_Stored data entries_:
== Segment start ==

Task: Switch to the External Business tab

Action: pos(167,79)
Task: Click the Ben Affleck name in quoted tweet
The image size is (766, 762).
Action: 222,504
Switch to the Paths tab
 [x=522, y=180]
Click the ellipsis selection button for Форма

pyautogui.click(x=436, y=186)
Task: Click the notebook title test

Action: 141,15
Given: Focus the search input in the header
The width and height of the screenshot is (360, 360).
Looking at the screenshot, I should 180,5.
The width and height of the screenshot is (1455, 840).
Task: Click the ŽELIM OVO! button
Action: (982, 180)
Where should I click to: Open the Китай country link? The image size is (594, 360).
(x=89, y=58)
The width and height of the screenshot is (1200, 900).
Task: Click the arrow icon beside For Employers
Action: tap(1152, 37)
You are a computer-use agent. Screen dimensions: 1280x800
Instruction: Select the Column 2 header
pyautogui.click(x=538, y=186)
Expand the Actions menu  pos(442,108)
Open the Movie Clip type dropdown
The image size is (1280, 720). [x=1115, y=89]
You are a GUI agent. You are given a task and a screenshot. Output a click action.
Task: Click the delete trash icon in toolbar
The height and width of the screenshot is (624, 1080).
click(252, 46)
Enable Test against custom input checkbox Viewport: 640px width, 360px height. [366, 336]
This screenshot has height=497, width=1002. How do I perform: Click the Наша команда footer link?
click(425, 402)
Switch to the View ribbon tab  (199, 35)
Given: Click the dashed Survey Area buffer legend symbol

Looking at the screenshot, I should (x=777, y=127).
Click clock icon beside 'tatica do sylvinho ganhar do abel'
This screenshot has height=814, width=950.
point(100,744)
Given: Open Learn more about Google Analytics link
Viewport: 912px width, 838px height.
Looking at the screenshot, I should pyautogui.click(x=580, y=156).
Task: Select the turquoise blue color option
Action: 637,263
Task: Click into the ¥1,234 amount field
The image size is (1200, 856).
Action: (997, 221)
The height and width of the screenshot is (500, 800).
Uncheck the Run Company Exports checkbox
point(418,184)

== Segment end ==

_What you are asked to do_:
Every entry is to be restated exactly, with no line dropped.

_Finished exercise_:
Task: Switch to the External Business tab

Action: pos(167,79)
Task: Click the Ben Affleck name in quoted tweet
The image size is (766, 762).
Action: 222,504
Switch to the Paths tab
 [x=522, y=180]
Click the ellipsis selection button for Форма

pyautogui.click(x=436, y=186)
Task: Click the notebook title test

Action: 141,15
Given: Focus the search input in the header
The width and height of the screenshot is (360, 360).
Looking at the screenshot, I should 180,5.
The width and height of the screenshot is (1455, 840).
Task: Click the ŽELIM OVO! button
Action: (982, 180)
Where should I click to: Open the Китай country link? The image size is (594, 360).
(x=89, y=58)
The width and height of the screenshot is (1200, 900).
Task: Click the arrow icon beside For Employers
Action: tap(1152, 37)
You are a computer-use agent. Screen dimensions: 1280x800
Instruction: Select the Column 2 header
pyautogui.click(x=538, y=186)
Expand the Actions menu  pos(442,108)
Open the Movie Clip type dropdown
The image size is (1280, 720). [x=1115, y=89]
You are a GUI agent. You are given a task and a screenshot. Output a click action.
Task: Click the delete trash icon in toolbar
The height and width of the screenshot is (624, 1080).
click(252, 46)
Enable Test against custom input checkbox Viewport: 640px width, 360px height. [366, 336]
This screenshot has height=497, width=1002. How do I perform: Click the Наша команда footer link?
click(425, 402)
Switch to the View ribbon tab  (199, 35)
Given: Click the dashed Survey Area buffer legend symbol

Looking at the screenshot, I should (x=777, y=127).
Click clock icon beside 'tatica do sylvinho ganhar do abel'
This screenshot has height=814, width=950.
point(100,744)
Given: Open Learn more about Google Analytics link
Viewport: 912px width, 838px height.
Looking at the screenshot, I should pyautogui.click(x=580, y=156).
Task: Select the turquoise blue color option
Action: 637,263
Task: Click into the ¥1,234 amount field
The image size is (1200, 856).
Action: (997, 221)
The height and width of the screenshot is (500, 800).
Uncheck the Run Company Exports checkbox
point(418,184)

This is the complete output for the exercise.